Update the data from the first line through the line containing "pos(151,272)", inclusive, replacing "three-dot" with "vertical ellipsis" and leaving everything else unchanged.

─── MATERIAL SHOWN ───

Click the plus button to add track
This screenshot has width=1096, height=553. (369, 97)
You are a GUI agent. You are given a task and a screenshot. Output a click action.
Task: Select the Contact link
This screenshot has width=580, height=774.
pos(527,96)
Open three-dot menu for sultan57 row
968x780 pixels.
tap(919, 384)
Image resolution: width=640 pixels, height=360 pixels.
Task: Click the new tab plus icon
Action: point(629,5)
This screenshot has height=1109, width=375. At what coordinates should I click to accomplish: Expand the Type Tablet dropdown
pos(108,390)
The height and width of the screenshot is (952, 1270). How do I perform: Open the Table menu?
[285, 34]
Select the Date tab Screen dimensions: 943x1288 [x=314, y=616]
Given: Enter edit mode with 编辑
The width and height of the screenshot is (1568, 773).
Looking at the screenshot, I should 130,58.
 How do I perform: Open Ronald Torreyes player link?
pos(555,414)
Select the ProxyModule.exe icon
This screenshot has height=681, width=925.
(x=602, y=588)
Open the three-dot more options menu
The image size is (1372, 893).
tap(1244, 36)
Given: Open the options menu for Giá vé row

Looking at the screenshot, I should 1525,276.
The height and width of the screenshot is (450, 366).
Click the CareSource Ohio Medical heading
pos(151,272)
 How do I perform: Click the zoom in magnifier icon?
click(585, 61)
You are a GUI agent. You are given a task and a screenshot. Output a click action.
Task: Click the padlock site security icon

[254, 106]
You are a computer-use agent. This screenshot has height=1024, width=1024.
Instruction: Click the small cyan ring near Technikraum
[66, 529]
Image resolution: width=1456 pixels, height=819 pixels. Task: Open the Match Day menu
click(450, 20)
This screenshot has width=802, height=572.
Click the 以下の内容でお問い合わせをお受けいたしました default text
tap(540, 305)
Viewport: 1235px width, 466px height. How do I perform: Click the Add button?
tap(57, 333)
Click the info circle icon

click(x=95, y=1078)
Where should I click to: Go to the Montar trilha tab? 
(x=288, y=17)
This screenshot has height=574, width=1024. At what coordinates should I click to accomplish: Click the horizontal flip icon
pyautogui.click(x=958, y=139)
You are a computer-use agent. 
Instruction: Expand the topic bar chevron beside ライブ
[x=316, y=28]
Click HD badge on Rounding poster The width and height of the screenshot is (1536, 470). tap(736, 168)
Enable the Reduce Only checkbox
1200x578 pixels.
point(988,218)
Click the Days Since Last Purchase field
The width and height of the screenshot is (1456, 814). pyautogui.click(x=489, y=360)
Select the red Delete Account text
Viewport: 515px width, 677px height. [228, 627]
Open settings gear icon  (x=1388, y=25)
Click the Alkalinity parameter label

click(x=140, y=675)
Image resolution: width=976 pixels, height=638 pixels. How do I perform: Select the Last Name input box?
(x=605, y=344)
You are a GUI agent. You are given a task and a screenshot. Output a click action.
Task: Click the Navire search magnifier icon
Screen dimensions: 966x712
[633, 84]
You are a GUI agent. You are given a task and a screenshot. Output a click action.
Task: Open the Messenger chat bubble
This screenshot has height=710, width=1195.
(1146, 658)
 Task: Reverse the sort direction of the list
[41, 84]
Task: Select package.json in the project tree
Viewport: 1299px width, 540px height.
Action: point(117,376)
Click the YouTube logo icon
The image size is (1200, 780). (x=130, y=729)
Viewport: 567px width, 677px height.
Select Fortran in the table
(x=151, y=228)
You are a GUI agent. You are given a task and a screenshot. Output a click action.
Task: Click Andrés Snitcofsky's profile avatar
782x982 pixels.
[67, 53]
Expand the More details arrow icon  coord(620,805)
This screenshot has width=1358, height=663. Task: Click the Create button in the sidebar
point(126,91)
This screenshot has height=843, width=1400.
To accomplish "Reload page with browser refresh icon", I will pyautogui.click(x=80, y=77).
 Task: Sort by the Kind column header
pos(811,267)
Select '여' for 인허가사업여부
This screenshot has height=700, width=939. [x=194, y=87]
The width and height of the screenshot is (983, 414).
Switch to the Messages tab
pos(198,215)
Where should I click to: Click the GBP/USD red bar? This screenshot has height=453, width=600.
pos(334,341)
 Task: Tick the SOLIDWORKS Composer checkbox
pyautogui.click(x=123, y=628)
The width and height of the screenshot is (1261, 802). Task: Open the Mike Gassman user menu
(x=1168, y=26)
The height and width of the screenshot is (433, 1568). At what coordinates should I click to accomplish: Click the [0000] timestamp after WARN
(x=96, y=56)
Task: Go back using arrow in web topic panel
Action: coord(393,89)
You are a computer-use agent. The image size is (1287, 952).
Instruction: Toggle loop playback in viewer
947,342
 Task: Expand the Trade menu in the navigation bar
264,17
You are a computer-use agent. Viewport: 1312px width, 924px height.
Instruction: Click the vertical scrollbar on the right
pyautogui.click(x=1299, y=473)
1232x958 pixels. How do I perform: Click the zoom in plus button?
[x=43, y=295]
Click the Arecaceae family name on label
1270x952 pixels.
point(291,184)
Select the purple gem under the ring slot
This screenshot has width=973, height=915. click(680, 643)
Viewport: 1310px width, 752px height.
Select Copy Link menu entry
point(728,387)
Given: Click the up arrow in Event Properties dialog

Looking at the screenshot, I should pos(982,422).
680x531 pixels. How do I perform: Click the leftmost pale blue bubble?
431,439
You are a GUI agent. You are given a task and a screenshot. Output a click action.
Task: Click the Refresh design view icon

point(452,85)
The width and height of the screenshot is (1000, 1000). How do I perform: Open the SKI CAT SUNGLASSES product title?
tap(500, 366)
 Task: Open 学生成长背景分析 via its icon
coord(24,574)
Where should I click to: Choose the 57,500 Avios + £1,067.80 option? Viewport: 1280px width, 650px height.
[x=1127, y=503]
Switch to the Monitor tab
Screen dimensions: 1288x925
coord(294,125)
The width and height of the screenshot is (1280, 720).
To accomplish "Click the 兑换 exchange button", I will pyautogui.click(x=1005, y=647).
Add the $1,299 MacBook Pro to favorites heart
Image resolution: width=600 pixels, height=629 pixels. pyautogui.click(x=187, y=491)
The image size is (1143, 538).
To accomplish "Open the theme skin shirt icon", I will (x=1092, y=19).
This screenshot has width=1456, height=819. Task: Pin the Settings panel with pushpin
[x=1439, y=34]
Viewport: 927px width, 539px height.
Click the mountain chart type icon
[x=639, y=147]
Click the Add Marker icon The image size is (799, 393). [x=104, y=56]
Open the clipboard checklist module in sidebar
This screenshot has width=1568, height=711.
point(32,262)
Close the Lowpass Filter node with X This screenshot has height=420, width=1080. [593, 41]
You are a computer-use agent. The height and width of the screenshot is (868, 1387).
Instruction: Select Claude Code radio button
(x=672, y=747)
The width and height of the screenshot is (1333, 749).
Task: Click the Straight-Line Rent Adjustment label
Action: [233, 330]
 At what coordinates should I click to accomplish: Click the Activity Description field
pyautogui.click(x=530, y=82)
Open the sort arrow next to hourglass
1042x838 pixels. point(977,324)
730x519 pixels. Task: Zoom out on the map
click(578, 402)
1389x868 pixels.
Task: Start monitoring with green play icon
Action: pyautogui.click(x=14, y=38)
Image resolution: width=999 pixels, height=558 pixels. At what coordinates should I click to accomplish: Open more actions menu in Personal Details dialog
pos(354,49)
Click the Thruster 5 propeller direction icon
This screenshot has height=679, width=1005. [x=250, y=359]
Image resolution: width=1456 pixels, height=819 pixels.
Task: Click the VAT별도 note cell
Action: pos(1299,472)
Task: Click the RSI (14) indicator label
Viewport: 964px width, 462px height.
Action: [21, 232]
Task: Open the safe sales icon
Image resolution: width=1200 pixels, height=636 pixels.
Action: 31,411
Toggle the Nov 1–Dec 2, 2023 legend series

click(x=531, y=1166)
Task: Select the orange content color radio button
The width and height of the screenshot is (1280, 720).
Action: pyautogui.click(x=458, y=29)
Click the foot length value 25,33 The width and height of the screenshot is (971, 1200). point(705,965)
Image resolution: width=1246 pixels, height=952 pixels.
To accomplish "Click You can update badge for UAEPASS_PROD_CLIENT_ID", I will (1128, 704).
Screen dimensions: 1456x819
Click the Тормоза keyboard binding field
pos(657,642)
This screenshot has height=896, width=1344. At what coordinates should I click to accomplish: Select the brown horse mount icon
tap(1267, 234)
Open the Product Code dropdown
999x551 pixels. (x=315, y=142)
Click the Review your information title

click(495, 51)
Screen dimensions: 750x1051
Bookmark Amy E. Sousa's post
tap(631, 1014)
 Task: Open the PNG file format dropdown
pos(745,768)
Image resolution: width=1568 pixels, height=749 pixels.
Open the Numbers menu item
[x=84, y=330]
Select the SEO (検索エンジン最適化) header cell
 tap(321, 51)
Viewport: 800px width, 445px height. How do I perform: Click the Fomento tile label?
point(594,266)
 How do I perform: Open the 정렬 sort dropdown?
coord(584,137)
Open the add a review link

───

== FINAL RESULT ==
Click the plus button to add track
This screenshot has width=1096, height=553. (369, 97)
You are a GUI agent. You are given a task and a screenshot. Output a click action.
Task: Select the Contact link
This screenshot has width=580, height=774.
pos(527,96)
Open vertical ellipsis menu for sultan57 row
968x780 pixels.
tap(919, 384)
Image resolution: width=640 pixels, height=360 pixels.
Task: Click the new tab plus icon
Action: point(629,5)
This screenshot has height=1109, width=375. At what coordinates should I click to accomplish: Expand the Type Tablet dropdown
pos(108,390)
The height and width of the screenshot is (952, 1270). How do I perform: Open the Table menu?
[285, 34]
Select the Date tab Screen dimensions: 943x1288 [x=314, y=616]
Given: Enter edit mode with 编辑
The width and height of the screenshot is (1568, 773).
Looking at the screenshot, I should 130,58.
 How do I perform: Open Ronald Torreyes player link?
pos(555,414)
Select the ProxyModule.exe icon
This screenshot has height=681, width=925.
(x=602, y=588)
Open the vertical ellipsis more options menu
The image size is (1372, 893).
tap(1244, 36)
Given: Open the options menu for Giá vé row

Looking at the screenshot, I should 1525,276.
The height and width of the screenshot is (450, 366).
Click the CareSource Ohio Medical heading
pos(151,272)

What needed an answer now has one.